• **The records**:

★ ★ ★ ★

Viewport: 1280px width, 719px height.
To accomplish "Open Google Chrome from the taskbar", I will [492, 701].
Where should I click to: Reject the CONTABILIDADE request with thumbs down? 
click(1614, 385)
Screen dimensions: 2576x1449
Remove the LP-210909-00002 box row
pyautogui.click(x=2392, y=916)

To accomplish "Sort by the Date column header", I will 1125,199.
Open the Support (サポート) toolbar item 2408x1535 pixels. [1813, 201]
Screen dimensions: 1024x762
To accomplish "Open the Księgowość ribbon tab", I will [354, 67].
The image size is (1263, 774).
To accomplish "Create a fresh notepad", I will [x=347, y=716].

★ ★ ★ ★

• **Required task**: Please recast every row above as a two-column CSV with the headers instruction and response: one line per row, holding its text and its answer, each in a double-quoted field with any line breaks replaced by spaces.

• **Task result**:
instruction,response
"Viewport: 1280px width, 719px height. To accomplish ""Open Google Chrome from the taskbar"",","I will [492, 701]."
"Where should I click to: Reject the CONTABILIDADE request with thumbs down?","click(1614, 385)"
"Screen dimensions: 2576x1449 Remove the LP-210909-00002 box row","pyautogui.click(x=2392, y=916)"
"To accomplish ""Sort by the Date column header"",","I will 1125,199."
"Open the Support (サポート) toolbar item 2408x1535 pixels.","[1813, 201]"
"Screen dimensions: 1024x762 To accomplish ""Open the Księgowość ribbon tab"",","I will [354, 67]."
"The image size is (1263, 774). To accomplish ""Create a fresh notepad"",","I will [x=347, y=716]."